Roma, 12 feb – Niente da fare. Quando si tratta di previsioni, almeno dal 2008 ad oggi, non se ne azzecca una. E i dati a consuntivo sono sempre peggiori di quanto preventivato ad inizio anno. Vale per tutti gli indicatori, ma soprattutto per il Pil. L’uscita dalla crisi, il grande tunnel nel quale siamo entrati trascinati dalla crisi dei subprime, è sempre vicina, dicono. Il che può anche essere, ma a fronte dei nostri progressi questa galleria sembra allungarsi sempre di più. Perché sì, di progressi ce ne sono: il segno ormai è positivo, indubbiamente. Ma siamo, d’altra parte, sempre nel regno dello zerovirgola, abbastanza per parlare di (mini)ripresa ma insufficiente per mettere la tanto agognata crescita all’ordine del giorno.
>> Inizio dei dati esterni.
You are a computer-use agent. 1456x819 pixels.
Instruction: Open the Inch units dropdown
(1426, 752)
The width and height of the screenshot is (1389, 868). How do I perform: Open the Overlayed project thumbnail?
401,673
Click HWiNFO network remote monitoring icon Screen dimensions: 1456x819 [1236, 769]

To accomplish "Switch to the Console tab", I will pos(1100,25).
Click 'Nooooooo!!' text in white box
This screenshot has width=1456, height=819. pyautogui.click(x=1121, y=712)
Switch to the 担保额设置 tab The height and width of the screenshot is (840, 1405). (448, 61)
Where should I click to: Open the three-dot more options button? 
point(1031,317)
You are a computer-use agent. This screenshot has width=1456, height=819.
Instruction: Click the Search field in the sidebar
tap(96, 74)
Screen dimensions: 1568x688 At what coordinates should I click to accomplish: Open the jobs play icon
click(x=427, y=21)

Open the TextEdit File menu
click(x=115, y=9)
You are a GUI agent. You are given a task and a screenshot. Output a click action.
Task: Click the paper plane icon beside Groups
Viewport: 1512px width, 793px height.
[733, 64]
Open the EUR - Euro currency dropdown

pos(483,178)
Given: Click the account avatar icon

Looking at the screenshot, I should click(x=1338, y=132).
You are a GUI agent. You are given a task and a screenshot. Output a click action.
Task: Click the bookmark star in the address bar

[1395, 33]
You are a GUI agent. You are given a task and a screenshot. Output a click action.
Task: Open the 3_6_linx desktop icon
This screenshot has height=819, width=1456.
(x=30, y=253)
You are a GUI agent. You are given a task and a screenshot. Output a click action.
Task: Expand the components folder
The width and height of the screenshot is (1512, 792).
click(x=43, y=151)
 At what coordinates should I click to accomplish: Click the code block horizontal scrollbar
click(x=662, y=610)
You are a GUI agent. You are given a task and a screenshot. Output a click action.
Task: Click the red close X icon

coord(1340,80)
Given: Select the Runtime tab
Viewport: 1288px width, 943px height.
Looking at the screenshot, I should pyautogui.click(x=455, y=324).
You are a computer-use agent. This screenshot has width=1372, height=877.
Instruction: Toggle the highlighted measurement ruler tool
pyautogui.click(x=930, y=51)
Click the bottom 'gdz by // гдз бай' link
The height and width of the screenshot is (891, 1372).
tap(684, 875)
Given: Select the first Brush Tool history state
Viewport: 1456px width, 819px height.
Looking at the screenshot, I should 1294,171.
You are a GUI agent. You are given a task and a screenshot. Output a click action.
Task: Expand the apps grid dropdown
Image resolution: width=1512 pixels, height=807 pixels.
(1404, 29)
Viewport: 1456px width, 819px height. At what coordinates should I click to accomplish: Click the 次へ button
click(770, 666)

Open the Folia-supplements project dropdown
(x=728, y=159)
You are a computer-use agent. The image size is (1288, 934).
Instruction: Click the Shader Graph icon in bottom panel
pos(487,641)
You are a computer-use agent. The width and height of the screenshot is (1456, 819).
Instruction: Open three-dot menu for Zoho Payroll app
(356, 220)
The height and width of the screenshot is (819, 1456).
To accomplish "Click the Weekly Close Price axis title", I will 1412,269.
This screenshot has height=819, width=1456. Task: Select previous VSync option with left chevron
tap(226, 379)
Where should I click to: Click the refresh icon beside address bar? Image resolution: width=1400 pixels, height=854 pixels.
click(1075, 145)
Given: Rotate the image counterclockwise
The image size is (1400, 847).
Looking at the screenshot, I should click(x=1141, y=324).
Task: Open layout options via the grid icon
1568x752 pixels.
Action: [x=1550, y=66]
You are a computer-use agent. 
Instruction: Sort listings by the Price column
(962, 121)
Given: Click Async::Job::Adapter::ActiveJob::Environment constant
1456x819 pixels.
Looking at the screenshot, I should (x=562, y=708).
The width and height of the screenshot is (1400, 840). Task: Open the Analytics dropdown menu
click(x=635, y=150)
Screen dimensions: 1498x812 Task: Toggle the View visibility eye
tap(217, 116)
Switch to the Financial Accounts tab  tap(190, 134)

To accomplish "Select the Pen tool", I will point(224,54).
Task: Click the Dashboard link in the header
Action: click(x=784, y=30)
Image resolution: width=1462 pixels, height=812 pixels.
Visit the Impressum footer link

Il 2015, secondo le stime istat Istat appena pubblicate, non fa eccezione. Offrendo peraltro un quadro in peggioramento. Perché è vero che tutti i trimestri sono stati in territorio positivo, ma si passa dal Pil a +0.3% del primo, al +0.2% del secondo e terzo, fino al +0.1% degli ultimi tre mesi. Una frenata lenta ma costante, tanto che il risultato complessivo dell’anno appena concluso segna un Pil a + 0.6%. Siamo ben lontani dalle previsioni del governo che puntava a +0.9% – strizzando l’occhiolino alla cifra tonda +1% – ma anche a quelle di Ocse e Fmi, che parlavano di +0.8%. Non ingannino le modeste cifre: si tratta di errori nell’ordine del 25/30% del valore.
Oltre alla frenata registrata lungo lo svolgersi dell’anno, preoccupa anche la dinamica di medio periodo: “La variazione congiunturale è la sintesi di una diminuzione del valore aggiunto nel comparto dell’industria e di aumenti in quelli dell’agricoltura e dei servizi. Dal lato della domanda, vi è un contributo negativo della componente nazionale (al lordo delle scorte), più che compensato dall’apporto positivo della componente estera netta”, spiegano dall’Istat. Segno che la manifattura non riesce a risalire la china, mentre la domanda interna è ancora ferma al palo senza riuscire ad essere compensata da quella estera. Miracoli dell’austerità e della svalutazione interna.